Interpretive Summary: Young children grow very fast from 6 months to 24 months of their life. In addition to breast milk from their mothers they need other types of nutritious foods that supply all the ingredients needed to support this fast growth. These foods are called complementary foods. They have to be a mixture of different food items that will provide enough vitamins, minerals, energy and protein needed for fast growth in these young children. Unfortunately, in most poor countries more than 90% of children do not get such a well-balanced diet so they do not grow as fast as they should. This causes them to become underweight and shorter in length, a condition called stunting. Protein is one of the main ingredient needed for growth in children. Most of the complementary foods that is fed to young children in poor countries either do not have enough protein or have protein that is of poor quality. A food protein is of poor quality if it does not contain 20 compounds called amino acids which are needed for growth or if it is not properly digested by the child. It is believed that most food proteins from animals such as milk and eggs are of very high quality but the proteins from plants such as cereals and beans are not of very high quality because they do not have adequate amounts of all 20 amino acids and are poorly digested by young children. However, in the past there was no way of knowing how well a protein was digested because there was no method to measure it. We developed such a method and used it for the first time to measure how well the protein from four different foods, rice, finger millet, mung bean, and hen egg, commonly used to feed young children in India, were digested. We found that only 65% of protein from mung bean, 68% from finger millet and 78% from rice was digested compared to 87% for egg. That is the quality of egg protein was very high compared to the three proteins from plants. We also found that most children who were stunted were eating foods that only contained the plant proteins. We calculated that the quality of the plant proteins can be vastly improved if egg or milk was added. Finally, we recommend that to prevent stunting in children in poor countries, egg or milk should be added to complementary foods that consist only of cereal or beans.

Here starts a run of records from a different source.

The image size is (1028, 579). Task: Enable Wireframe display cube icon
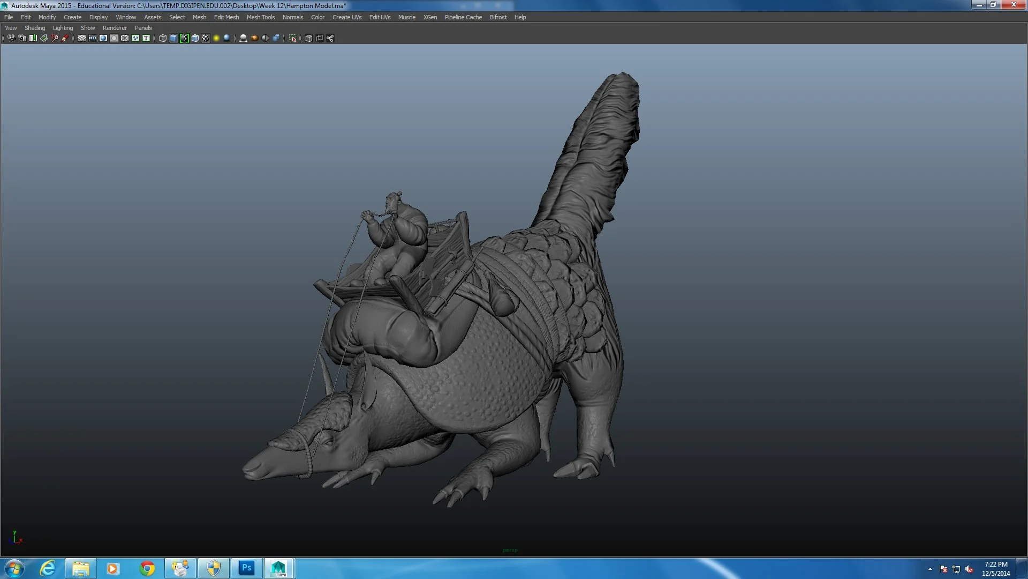point(163,38)
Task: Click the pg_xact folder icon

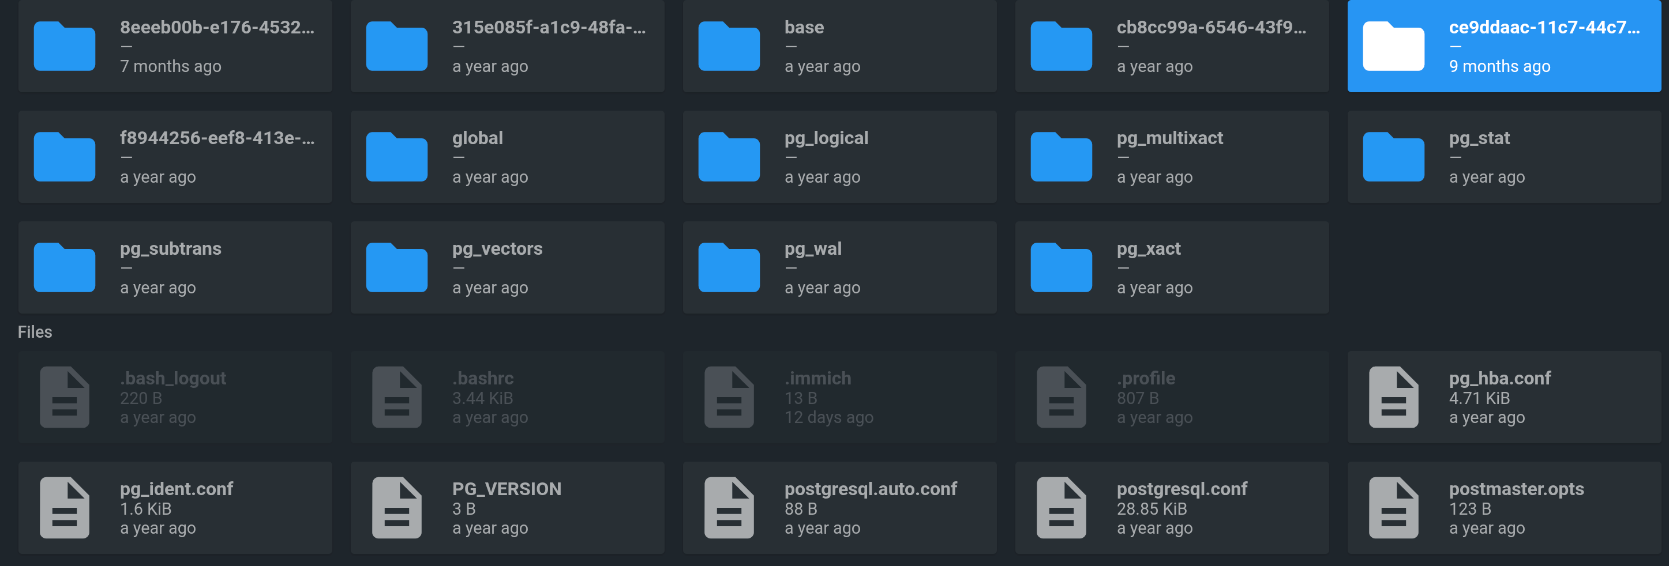Action: pyautogui.click(x=1062, y=267)
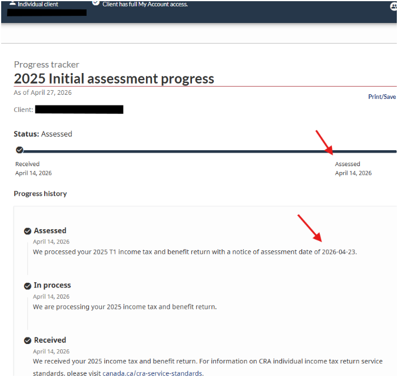
Task: Click the Received label under the progress bar
Action: pyautogui.click(x=28, y=164)
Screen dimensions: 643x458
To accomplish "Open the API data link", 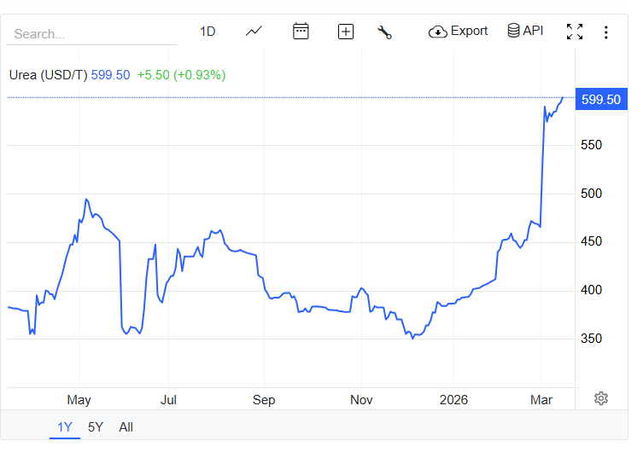I will pyautogui.click(x=525, y=32).
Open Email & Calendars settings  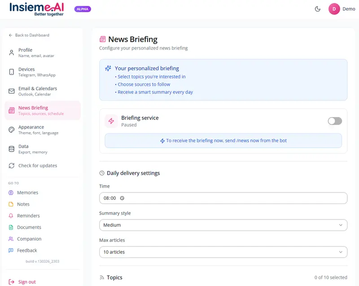point(43,91)
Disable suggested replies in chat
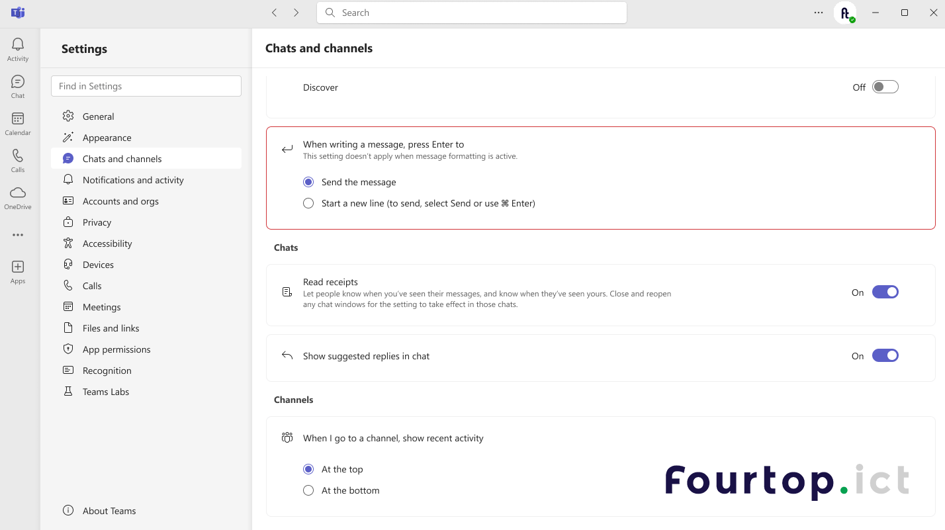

Technical Abstract: The types of food in complementary feeding of infants and young children are important for growth and development. Food protein quality, as measured by the Digestible Indispensable Amino Acid Score (DIAAS), requires the determination of true ileal digestibility of indispensable amino acids (IAAs) in children. First, the aim of this study was to measure the true ileal IAA digestibility of four (rice, finger millet, mung bean, and hen egg) commonly consumed complementary foods in children aged <2 y using the dual-isotope tracer method. Second, we calculated the DIAAS of complementary feeding diets and their relation to stunting in a representative Indian rural population. Rice, finger millet, and mung bean were intrinsically labeled with deuterium oxide (2H2O), whereas egg was labeled through oral dosing of hens with a uniformly 2H-labeled amino acid mixture. True ileal IAA digestibility was determined by the dual-isotope tracer technique. The DIAAS of complementary food protein was calculated in children aged 1–3 y from a nationally representative survey to evaluate its relation with stunting. True ileal IAA digestibility was lowest in mung bean (65.2% +/- 7.1%), followed by finger millet (68.4 % +/- 5.3%) and rice (78.5% +/- 3.5%), and was highest for egg (87.4% +/- 4.0%). There was a significant inverse correlation of complementary food DIAAS with stunting in survey data (r=-0.66, P=0.044). The addition of egg or milk to nationally representative complementary diets theoretically improved the DIAAS from 80 to 100. The true ileal IAA digestibility of four foods commonly consumed in complementary diets showed that the DIAAS was associated with stunting and reinforces the importance of including animal source food (ASF) in diets to improve growth.